In a statement, Andy Walden, the vice president of enterprise research for Black Knight, said:
“We’ve been noting for some months that the recent rate of home price gains would have a lagging, but significant, impact on the annual rate of appreciation. Well, June marked that inflection point.
“Not only has Black Knight HPI reached a new record high – on both seasonally adjusted and non-adjusted bases – but 60% of major markets have done so as well.”
Home prices are on the rise as mortgage rates continue to increase. This has led more homeowners to decide to stay in their homes rather than seek new ones, since they are likely enjoying locked-in mortgage rates that are significantly lower than they would find if they tried to get a new mortgage today.
That has resulted in a shortage of housing inventory, which has subsequently increased the price of homes. As a result, many homeowners who lost equity last year when the housing market cooled off have now regained a big portion of it.
In June, according to the report, total equity was more than $16 trillion. The average homeowner who has a mortgage had $199,000 in equity. While that’s an increase from the first quarter of 2023, it’s down slightly from the $207,000 in average equity that mortgage holders had at this time in 2022.
“Rising home prices have boosted homeowner equity levels as well, which had been retreating from their 2022 highs not very long ago. In fact, despite total outstanding mortgage debt topping $13 trillion for the first time in history, much of the decline in equity we’d tracked since last year’s peak has since been recovered.”
This has all resulted in a housing market that is downright unaffordable for a lot of would-be homebuyers.
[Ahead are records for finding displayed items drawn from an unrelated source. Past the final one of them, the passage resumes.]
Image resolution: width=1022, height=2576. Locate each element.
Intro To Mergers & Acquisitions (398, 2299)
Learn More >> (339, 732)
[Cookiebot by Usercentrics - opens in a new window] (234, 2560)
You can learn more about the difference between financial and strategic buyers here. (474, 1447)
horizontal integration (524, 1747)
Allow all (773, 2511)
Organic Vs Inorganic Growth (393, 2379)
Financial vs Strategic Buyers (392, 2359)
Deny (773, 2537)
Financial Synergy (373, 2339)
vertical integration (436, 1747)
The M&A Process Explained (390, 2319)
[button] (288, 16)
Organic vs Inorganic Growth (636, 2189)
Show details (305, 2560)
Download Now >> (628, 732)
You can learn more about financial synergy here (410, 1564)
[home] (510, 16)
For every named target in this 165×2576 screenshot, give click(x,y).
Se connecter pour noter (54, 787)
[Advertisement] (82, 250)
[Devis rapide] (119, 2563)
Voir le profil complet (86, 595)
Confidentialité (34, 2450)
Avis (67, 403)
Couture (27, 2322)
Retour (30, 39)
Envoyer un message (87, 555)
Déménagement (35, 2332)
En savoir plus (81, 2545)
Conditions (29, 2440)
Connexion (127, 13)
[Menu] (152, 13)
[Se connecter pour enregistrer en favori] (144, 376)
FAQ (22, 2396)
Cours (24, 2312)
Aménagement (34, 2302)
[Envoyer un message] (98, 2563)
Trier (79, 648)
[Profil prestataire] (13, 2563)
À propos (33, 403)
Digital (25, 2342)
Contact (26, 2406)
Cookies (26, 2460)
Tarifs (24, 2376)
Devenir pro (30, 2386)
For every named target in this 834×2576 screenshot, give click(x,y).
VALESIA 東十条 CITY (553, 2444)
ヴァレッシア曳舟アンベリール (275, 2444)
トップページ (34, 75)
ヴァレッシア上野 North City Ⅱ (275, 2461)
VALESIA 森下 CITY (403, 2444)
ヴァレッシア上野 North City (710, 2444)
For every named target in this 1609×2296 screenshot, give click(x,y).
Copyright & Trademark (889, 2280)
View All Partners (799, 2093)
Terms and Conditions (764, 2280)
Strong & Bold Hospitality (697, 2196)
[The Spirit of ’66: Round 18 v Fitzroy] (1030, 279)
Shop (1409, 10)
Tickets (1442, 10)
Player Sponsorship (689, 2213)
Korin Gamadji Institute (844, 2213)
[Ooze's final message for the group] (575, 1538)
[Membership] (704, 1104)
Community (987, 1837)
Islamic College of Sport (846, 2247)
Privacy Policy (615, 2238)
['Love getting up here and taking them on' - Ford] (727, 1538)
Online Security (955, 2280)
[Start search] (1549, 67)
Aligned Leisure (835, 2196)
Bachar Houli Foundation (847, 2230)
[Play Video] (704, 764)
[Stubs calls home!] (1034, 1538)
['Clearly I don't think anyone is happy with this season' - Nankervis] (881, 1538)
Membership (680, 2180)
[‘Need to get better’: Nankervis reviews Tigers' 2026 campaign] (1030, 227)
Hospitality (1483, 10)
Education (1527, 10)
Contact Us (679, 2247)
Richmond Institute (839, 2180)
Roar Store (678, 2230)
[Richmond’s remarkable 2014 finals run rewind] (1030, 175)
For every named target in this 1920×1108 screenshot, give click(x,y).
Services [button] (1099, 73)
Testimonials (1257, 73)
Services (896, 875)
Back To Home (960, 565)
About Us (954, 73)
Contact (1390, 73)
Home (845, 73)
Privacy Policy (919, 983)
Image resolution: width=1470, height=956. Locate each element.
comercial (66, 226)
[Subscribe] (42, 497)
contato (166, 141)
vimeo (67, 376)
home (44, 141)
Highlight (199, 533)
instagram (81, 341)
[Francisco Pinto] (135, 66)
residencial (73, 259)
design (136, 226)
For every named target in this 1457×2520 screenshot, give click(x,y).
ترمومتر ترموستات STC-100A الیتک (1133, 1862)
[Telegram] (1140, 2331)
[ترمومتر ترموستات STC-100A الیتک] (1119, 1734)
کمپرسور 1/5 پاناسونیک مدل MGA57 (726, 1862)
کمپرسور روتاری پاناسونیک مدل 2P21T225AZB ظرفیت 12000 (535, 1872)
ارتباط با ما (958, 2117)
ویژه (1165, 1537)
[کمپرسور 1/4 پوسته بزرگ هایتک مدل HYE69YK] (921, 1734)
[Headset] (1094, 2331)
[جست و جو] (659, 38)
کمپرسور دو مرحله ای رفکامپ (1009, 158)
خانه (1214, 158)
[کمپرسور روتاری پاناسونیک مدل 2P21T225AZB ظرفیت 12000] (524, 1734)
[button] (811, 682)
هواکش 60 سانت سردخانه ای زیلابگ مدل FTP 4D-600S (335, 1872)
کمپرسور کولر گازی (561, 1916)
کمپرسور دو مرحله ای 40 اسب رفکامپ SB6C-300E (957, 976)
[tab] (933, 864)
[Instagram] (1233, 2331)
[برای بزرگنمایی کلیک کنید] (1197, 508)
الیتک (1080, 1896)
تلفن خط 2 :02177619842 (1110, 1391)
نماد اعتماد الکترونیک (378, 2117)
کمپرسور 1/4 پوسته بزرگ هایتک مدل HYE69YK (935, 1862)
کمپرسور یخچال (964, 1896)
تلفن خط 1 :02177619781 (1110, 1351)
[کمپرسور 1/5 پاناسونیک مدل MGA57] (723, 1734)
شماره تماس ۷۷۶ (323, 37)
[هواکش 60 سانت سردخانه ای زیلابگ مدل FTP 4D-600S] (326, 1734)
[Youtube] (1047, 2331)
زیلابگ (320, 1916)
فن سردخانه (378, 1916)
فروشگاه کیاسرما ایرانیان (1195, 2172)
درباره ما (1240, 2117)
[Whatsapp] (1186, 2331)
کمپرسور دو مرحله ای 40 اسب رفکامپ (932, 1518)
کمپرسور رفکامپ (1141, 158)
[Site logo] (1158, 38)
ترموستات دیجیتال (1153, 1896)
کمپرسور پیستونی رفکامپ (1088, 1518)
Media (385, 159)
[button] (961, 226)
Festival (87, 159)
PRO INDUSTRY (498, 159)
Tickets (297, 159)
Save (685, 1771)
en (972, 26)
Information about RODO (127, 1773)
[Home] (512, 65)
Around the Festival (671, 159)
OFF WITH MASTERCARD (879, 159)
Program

In addition to mortgage rates being above 7% for many 30-year fixed-rate loans, housing prices are significantly higher now than they were not too long ago.
All of this has kept many prospective homebuyers on the sidelines, opting to rent instead.
And those homeowners who might have considered moving – either for an upgrade, downgrade or change in location – are deciding to remain in their homes as well.
In fact, many people are deciding to tap into their equity to use on home improvement projects rather than selling their current home and seeking upgrades elsewhere.